I had my first flight on the Max [to] ZZZ1. We found out we were scheduled to
fly the aircraft on the way to the airport in the limo. We had a little time
[to] review the essentials in the car. Otherwise we would have walked onto the
plane cold.My post flight evaluation is that we lacked the knowledge to
operate the aircraft in all weather and aircraft states safely. The
instrumentation is completely different - My scan was degraded, slow and
labored having had no experience w/ the new ND (Navigation Display) and ADI
(Attitude Director Indicator) presentations/format or functions (manipulation
between the screens and systems pages were not provided in training materials.

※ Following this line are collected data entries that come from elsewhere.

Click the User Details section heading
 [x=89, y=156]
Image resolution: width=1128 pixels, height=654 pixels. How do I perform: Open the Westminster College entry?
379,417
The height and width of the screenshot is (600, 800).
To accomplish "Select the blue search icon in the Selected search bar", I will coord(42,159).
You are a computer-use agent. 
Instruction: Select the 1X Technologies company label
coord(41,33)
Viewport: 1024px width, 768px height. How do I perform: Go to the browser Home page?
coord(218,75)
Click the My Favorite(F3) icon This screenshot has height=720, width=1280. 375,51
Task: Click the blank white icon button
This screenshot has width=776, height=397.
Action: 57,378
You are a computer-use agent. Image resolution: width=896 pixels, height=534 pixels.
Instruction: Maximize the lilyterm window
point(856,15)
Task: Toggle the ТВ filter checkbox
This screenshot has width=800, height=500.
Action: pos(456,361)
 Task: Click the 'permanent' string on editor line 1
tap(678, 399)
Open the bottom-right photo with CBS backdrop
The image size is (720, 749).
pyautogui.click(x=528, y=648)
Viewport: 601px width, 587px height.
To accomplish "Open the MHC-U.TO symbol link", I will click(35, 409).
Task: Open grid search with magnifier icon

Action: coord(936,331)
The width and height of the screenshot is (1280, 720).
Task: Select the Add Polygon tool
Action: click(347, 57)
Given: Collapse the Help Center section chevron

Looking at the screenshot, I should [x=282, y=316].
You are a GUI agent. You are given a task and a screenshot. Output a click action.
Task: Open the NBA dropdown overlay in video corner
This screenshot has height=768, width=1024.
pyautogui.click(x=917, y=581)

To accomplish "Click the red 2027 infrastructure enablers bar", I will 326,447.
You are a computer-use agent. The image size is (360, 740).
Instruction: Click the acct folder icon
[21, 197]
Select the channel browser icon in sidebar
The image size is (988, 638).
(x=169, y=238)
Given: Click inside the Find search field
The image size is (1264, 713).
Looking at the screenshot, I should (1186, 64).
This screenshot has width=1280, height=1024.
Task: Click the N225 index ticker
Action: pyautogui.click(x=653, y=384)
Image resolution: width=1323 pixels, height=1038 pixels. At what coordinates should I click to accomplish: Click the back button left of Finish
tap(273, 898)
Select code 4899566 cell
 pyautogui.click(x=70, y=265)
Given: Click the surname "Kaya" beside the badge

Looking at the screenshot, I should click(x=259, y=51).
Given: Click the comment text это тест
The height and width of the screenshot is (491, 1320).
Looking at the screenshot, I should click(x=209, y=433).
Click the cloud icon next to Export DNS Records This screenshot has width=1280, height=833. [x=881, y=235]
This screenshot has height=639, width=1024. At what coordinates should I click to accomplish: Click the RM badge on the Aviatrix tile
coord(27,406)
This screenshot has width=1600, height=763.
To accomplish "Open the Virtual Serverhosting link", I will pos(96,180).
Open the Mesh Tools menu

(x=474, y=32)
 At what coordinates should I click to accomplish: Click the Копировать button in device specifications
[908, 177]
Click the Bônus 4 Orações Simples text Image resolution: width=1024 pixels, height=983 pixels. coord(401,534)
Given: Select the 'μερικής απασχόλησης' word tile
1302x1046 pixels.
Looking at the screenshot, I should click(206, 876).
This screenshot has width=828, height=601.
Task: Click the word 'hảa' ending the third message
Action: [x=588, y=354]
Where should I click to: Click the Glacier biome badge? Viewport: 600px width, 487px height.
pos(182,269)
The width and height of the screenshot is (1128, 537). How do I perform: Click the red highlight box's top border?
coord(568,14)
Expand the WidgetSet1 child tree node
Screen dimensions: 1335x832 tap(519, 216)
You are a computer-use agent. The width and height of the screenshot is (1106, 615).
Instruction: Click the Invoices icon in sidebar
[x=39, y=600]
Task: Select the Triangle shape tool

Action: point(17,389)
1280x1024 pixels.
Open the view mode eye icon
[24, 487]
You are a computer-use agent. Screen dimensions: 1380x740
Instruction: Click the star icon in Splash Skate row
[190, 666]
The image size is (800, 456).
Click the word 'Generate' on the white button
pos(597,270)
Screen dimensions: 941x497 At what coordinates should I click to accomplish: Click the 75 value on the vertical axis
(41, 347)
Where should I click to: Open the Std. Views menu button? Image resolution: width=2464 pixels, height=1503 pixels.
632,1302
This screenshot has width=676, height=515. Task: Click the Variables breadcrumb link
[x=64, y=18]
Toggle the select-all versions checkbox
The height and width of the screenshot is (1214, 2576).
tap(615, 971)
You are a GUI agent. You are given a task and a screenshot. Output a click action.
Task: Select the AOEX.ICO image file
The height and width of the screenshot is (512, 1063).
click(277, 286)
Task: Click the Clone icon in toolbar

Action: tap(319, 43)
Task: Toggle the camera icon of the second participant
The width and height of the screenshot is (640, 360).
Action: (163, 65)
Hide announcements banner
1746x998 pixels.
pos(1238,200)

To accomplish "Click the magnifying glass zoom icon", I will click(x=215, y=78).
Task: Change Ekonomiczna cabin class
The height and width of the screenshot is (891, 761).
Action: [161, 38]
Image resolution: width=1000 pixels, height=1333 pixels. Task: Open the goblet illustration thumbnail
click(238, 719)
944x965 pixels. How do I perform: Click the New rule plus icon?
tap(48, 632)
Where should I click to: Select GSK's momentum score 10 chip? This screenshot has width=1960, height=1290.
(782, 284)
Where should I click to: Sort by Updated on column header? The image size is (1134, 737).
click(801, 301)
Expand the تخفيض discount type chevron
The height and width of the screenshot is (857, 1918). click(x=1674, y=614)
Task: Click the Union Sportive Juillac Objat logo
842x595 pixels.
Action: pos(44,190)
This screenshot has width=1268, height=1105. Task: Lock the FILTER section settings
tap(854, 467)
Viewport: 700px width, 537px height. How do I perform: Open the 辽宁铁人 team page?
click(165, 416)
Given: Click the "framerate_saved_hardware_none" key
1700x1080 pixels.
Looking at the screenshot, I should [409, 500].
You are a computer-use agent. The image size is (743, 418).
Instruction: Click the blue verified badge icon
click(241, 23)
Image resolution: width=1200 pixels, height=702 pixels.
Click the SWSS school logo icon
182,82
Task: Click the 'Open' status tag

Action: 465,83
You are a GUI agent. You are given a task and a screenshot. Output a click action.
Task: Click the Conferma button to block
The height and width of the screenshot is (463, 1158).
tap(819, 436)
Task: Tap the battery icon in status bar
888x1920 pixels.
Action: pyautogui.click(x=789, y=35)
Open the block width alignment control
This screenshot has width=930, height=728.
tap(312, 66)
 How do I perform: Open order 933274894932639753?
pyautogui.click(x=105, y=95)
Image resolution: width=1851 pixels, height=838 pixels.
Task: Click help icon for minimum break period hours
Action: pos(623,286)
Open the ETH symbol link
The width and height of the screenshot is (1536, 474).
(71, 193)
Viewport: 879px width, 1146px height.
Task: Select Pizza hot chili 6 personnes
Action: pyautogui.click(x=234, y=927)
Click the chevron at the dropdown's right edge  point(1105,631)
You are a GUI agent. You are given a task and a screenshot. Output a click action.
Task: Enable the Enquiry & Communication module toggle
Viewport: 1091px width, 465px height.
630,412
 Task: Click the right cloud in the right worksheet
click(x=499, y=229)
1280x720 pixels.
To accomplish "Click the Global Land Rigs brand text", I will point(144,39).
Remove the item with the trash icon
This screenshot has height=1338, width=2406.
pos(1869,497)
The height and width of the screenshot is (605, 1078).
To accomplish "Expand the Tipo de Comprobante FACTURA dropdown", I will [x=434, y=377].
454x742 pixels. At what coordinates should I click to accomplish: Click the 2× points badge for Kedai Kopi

If they were, I had no recollection of that material).We were unable to
navigate to systems pages and lacked the knowledge of what systems information
was available to us in the different phases of flight. Our weather radar
competency was inadequate to safely navigate significant weather on that dark
and stormy night. These are just a few issues that were not addressed in our
training.I recommend the following to help crews w/ their introductory flight
on the Max:Email notification the day before the flight (the email should
include: Links - Training Video, PSOB and QRG and all relevant
updates/FAQ's)SME (Subject Matter Expert) Observer - the role of the SME is to
introduce systems navigation, display management, answer general questions and
provide standardized best practices to the next generation
aircraft.Additionally, the SME will collect de-identified data to provide to
the training department for analysis and dissemination to the line pilots
regarding FAQs and know systems differences as well best practices in fly the
new model aircraft.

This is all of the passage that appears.